# How Do I Grant Access To A User To Login Remotely To Windows 2000 Server?



## Robs58 (Apr 9, 2011)

Greetings!

As a member of the administrators group on a Windows 2000 server, I am attempting to grant a regular (non-administrator) user the ability to login to the Windows 2000 server from a remote desktop computer using the "Remote Desktop Connection" feature.

Because I myself am able to login remotely to the Windows 2000 server (using Remote Desktop Connection" feature), I know for a fact that the service is enabled and running successfully on the
Windows 2000 server.

My question is: How do I grant a remote user access to login remotely to the Windows 2000 server from their desktop PC using the Remote Desktop Connection feature on their desktop computer?

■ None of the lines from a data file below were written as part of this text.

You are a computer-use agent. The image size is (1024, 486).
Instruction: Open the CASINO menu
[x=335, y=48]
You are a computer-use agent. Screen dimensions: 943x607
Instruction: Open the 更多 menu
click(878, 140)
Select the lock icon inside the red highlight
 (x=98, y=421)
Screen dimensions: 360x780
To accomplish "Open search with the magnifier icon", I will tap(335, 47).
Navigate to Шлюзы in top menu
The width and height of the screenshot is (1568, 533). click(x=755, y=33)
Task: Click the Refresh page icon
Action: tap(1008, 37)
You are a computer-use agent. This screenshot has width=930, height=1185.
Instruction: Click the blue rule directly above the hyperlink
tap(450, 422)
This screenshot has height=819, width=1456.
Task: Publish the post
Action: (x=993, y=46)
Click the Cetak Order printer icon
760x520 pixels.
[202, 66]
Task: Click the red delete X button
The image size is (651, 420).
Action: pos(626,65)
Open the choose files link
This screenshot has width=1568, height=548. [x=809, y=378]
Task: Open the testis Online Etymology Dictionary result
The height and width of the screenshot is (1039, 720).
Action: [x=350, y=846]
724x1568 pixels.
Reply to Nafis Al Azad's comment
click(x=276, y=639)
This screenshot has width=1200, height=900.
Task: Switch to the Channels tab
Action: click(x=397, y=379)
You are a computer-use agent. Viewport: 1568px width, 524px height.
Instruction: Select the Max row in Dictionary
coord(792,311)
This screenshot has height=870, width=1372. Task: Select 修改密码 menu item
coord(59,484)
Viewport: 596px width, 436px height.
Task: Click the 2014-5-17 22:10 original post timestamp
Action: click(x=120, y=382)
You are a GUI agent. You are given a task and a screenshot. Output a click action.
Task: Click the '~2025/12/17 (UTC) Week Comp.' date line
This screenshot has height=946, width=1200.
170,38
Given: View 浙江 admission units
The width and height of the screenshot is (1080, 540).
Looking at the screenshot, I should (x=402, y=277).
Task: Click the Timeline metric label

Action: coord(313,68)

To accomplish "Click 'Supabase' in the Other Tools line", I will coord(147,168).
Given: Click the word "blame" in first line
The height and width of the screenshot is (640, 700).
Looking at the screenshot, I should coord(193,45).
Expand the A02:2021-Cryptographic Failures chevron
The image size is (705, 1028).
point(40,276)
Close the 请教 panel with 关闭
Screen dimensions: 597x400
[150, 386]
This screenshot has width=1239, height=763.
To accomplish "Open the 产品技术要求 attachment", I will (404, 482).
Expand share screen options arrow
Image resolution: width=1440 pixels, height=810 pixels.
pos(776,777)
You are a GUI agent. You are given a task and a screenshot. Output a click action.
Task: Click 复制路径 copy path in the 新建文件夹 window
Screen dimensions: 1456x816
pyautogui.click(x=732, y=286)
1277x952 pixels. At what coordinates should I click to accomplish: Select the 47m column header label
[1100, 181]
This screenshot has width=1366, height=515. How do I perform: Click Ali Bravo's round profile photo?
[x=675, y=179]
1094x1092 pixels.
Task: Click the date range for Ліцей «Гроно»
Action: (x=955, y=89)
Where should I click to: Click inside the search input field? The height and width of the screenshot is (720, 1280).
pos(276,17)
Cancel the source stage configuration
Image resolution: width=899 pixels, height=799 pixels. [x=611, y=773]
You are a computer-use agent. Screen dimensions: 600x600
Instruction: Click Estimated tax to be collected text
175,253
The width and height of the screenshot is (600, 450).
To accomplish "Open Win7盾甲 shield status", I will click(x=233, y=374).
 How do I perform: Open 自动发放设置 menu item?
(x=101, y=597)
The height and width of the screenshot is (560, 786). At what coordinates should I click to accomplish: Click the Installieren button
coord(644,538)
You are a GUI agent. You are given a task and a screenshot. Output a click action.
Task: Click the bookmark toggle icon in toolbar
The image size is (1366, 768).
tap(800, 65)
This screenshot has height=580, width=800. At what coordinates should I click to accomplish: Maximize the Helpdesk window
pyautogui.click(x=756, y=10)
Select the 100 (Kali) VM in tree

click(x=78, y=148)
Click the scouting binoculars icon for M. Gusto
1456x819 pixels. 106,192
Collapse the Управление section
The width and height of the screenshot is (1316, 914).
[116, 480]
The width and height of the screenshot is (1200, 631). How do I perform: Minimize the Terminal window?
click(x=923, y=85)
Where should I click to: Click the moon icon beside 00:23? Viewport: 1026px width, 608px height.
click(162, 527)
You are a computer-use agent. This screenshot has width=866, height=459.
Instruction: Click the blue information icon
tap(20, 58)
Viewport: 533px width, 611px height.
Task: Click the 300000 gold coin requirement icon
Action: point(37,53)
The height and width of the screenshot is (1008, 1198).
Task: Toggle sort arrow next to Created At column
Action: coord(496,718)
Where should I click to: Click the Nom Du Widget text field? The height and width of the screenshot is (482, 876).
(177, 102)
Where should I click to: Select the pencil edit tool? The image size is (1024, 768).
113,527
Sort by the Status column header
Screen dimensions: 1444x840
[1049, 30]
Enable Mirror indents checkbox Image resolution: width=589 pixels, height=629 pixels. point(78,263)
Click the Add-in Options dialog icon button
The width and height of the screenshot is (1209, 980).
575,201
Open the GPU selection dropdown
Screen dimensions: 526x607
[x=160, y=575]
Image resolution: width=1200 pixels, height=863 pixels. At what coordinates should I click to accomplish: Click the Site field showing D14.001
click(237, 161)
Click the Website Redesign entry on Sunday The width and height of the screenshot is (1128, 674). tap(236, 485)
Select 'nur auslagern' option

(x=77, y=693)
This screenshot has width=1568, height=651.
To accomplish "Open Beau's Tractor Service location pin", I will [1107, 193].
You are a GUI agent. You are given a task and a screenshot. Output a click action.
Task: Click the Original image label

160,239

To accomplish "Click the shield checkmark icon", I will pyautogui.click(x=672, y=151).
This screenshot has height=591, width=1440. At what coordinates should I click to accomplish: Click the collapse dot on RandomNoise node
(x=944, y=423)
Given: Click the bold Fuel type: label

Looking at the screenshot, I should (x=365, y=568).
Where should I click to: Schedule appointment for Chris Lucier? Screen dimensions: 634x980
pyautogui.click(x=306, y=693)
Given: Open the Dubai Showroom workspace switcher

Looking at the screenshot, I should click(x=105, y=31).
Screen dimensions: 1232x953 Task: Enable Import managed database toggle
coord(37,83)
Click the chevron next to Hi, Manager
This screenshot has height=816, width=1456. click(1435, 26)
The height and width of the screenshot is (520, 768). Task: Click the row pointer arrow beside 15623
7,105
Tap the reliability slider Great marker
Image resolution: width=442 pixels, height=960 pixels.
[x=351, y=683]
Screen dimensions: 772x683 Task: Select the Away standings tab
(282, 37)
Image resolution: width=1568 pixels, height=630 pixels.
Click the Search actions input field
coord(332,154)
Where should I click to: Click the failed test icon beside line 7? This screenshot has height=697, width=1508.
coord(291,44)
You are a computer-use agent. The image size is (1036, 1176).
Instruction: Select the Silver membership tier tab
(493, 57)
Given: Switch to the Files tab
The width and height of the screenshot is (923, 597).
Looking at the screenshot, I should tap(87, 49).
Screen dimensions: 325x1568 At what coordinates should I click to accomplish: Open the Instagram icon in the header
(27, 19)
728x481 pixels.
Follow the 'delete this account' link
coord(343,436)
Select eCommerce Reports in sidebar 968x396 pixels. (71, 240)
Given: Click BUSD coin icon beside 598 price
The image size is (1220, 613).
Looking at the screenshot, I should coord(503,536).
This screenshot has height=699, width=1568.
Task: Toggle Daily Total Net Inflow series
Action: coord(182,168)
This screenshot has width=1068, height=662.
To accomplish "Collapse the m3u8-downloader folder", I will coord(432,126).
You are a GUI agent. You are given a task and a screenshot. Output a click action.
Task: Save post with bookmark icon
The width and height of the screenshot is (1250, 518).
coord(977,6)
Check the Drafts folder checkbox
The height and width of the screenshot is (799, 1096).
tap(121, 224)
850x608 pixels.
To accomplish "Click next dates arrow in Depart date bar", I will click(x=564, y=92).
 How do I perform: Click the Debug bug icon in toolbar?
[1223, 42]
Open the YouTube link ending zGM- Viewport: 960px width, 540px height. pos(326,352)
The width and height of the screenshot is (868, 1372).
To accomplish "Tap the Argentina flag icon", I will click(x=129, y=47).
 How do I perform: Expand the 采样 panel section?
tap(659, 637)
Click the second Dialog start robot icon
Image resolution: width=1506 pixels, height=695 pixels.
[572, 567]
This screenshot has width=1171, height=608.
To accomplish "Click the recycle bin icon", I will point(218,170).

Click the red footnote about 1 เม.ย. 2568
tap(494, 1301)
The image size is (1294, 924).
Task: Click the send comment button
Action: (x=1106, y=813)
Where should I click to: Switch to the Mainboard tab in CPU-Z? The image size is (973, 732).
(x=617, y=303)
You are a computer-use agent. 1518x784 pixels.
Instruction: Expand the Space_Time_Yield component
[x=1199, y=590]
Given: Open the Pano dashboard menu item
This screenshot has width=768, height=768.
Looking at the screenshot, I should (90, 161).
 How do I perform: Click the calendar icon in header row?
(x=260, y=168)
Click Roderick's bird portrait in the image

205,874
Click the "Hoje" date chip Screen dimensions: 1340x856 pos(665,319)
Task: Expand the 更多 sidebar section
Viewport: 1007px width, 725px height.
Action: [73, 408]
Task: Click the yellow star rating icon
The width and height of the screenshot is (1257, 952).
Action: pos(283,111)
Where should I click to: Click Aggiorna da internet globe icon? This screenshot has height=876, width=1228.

Many thanks in advance to your comments.

Regards,

RobS


----------



## peterh40 (Apr 15, 2007)

Load the Local Security Policy (secpol.msc) and check that the following User Rights Assignments are applied to members of the local Users group. Add your regular user(s) to that group and check these assignments grant the right for Users:

Access this computer from the network.
Log on locally


----------



## Rockn (Jul 29, 2001)

What do you want to give them access to? Most things administratively can be done from any workstation in the office using an MMC. I would never give a plain jane user access to the server.


----------